→ Task instructions:
Key in the whole listing below again, keeping every word as it is.

(Available records Opens)

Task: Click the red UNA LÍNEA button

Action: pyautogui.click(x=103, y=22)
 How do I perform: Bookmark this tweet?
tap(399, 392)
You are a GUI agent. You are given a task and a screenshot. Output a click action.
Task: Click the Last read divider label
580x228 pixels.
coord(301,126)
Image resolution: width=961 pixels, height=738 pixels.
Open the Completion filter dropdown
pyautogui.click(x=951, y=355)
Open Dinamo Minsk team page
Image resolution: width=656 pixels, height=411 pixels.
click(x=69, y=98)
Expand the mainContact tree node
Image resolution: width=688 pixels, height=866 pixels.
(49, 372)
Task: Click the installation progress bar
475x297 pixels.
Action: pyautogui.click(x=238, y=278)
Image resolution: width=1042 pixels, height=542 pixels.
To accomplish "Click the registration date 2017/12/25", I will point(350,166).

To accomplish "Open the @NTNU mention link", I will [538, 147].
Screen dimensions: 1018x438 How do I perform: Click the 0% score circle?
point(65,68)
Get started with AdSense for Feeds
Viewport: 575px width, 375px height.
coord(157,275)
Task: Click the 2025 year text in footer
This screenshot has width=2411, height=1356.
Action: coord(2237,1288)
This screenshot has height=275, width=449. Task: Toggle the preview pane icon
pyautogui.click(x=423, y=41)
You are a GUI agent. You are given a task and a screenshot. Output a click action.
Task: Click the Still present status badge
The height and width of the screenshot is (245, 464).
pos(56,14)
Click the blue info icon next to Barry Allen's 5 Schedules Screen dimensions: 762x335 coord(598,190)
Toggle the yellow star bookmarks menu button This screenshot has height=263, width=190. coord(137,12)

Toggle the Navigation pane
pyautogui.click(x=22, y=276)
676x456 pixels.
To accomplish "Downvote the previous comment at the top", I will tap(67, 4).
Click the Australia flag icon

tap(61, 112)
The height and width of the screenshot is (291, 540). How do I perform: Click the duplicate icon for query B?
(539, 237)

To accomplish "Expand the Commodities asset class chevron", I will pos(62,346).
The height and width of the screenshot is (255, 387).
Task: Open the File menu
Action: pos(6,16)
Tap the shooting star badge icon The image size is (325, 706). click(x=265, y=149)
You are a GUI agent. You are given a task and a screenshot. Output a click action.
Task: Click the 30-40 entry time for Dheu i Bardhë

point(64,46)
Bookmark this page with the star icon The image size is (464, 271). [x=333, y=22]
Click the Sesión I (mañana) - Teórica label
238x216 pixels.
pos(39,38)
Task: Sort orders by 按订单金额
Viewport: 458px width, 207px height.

(Available records Closes)

→ Written solution:
Task: Click the red UNA LÍNEA button

Action: pyautogui.click(x=103, y=22)
 How do I perform: Bookmark this tweet?
tap(399, 392)
You are a GUI agent. You are given a task and a screenshot. Output a click action.
Task: Click the Last read divider label
580x228 pixels.
coord(301,126)
Image resolution: width=961 pixels, height=738 pixels.
Open the Completion filter dropdown
pyautogui.click(x=951, y=355)
Open Dinamo Minsk team page
Image resolution: width=656 pixels, height=411 pixels.
click(x=69, y=98)
Expand the mainContact tree node
Image resolution: width=688 pixels, height=866 pixels.
(49, 372)
Task: Click the installation progress bar
475x297 pixels.
Action: pyautogui.click(x=238, y=278)
Image resolution: width=1042 pixels, height=542 pixels.
To accomplish "Click the registration date 2017/12/25", I will point(350,166).

To accomplish "Open the @NTNU mention link", I will [538, 147].
Screen dimensions: 1018x438 How do I perform: Click the 0% score circle?
point(65,68)
Get started with AdSense for Feeds
Viewport: 575px width, 375px height.
coord(157,275)
Task: Click the 2025 year text in footer
This screenshot has width=2411, height=1356.
Action: coord(2237,1288)
This screenshot has height=275, width=449. Task: Toggle the preview pane icon
pyautogui.click(x=423, y=41)
You are a GUI agent. You are given a task and a screenshot. Output a click action.
Task: Click the Still present status badge
The height and width of the screenshot is (245, 464).
pos(56,14)
Click the blue info icon next to Barry Allen's 5 Schedules Screen dimensions: 762x335 coord(598,190)
Toggle the yellow star bookmarks menu button This screenshot has height=263, width=190. coord(137,12)

Toggle the Navigation pane
pyautogui.click(x=22, y=276)
676x456 pixels.
To accomplish "Downvote the previous comment at the top", I will tap(67, 4).
Click the Australia flag icon

tap(61, 112)
The height and width of the screenshot is (291, 540). How do I perform: Click the duplicate icon for query B?
(539, 237)

To accomplish "Expand the Commodities asset class chevron", I will pos(62,346).
The height and width of the screenshot is (255, 387).
Task: Open the File menu
Action: pos(6,16)
Tap the shooting star badge icon The image size is (325, 706). click(x=265, y=149)
You are a GUI agent. You are given a task and a screenshot. Output a click action.
Task: Click the 30-40 entry time for Dheu i Bardhë

point(64,46)
Bookmark this page with the star icon The image size is (464, 271). [x=333, y=22]
Click the Sesión I (mañana) - Teórica label
238x216 pixels.
pos(39,38)
Task: Sort orders by 按订单金额
Viewport: 458px width, 207px height.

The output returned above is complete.